Differences between men and women in response to stress
One of the most basic behavioral differences between men and women is how they respond to stress. UCLA researchers found that men often react to stress with a "fight-or-flight" response, but women are more likely to manage their stress with a "tend-and-befriend" response. According to psychology professor and lead researcher Shelley E. Taylor, men are more vulnerable to the adverse health effects of stress. Men are more likely than women to develop "certain stress-related disorders, including hypertension, aggressive behavior, or abuse of alcohol or hard drugs”. Taylor states that the tend-and-befriend regulatory pattern probably not only reduced women’s stress levels, but had survival value since it focused her attention on protecting her offspring during a threatening situation.
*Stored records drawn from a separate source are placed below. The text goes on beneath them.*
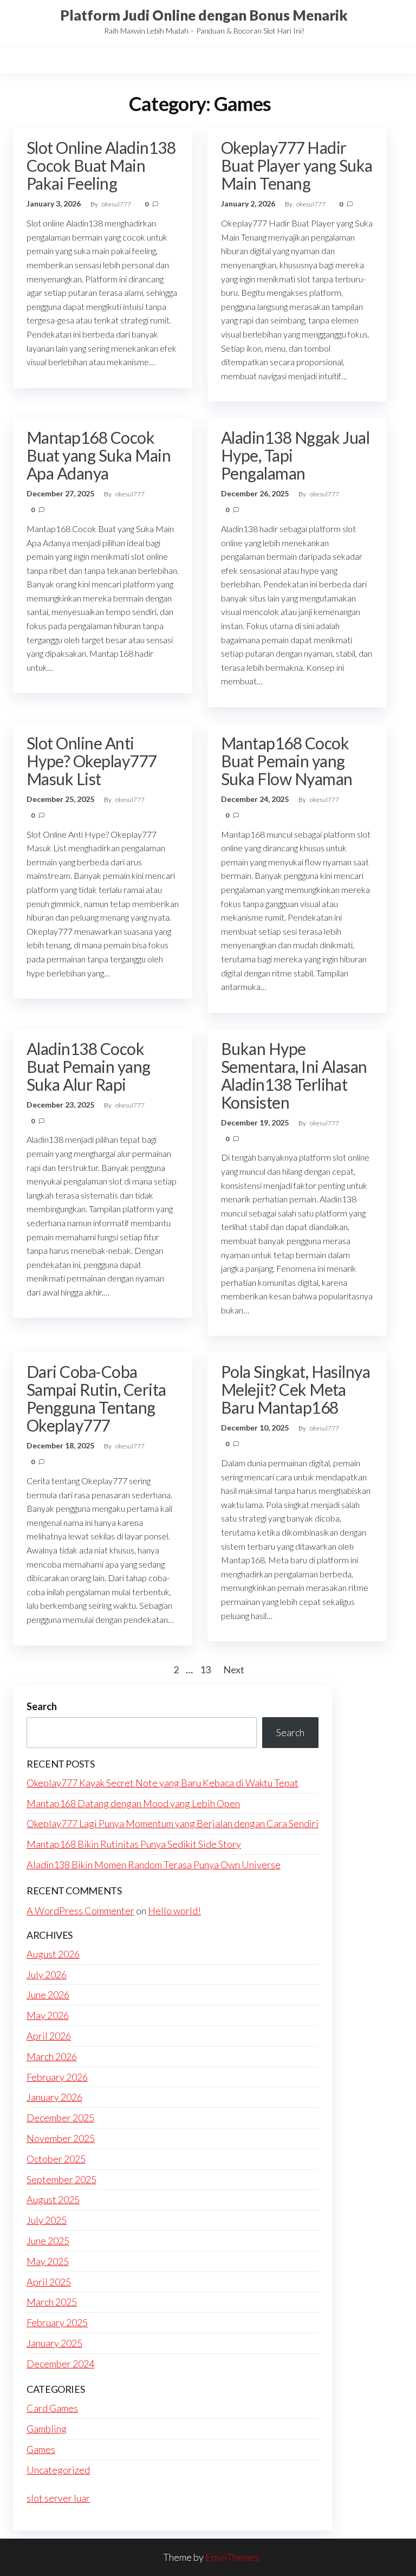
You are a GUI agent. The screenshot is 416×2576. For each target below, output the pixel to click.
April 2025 (49, 2282)
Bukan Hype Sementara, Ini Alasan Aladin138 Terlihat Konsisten (294, 1075)
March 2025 (52, 2302)
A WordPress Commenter (80, 1911)
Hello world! (174, 1911)
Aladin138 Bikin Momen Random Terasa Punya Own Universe (154, 1864)
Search (42, 1706)
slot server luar (58, 2498)
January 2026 (54, 2097)
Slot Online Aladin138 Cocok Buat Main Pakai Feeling (101, 165)
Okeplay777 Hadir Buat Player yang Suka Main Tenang (297, 165)
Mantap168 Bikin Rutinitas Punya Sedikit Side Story (134, 1844)
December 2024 (60, 2364)
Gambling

Professor Taylor also studied the effect of stress on the production of oxytocin. Oxytocin, a hormone secreted in both men and women in response to stress, has been shown to calm rats and humans, making them less anxious and more social. In several animal species, oxytocin leads to maternal behavior and to affiliation. However, while the female hormone estrogen amplifies the effect of oxytocin, male hormones seem to reduce the effect. This difference provides further support for the “fight-or-flight” vs. “tend-and-befriend” theory of gender differences in response to stress, with men being less likely to develop the type of social alliances that result from nurturing social contacts.
Strategies to Help Reduce Stress Levels
As mentioned above, we do not want to get rid of stress altogether, but we do want to keep it within healthy, manageable limits as much as possible. The most sensible ways to do this are to watch what we eat, get regular exercise, and use techniques that remove us from our stressful environment (even temporarily). Think of your stress level as the rain in a rain barrel. If your level of rain (stress) is always right at the rim of the barrel, it won’t take much stress at all to make you feel like you are overwhelmed. Only a few changes in your lifestyle can lower your level of stress (rain) enough so that you can cope more easily the next time unexpected stressors come along.
References- Psychological Review, American Psychological Association, July 2000.
- Peeke PM, Chrousos GP. Hypercortisolism and Obesity. Ann NY Acad Sci 1995 Dec 29; 771:665-76.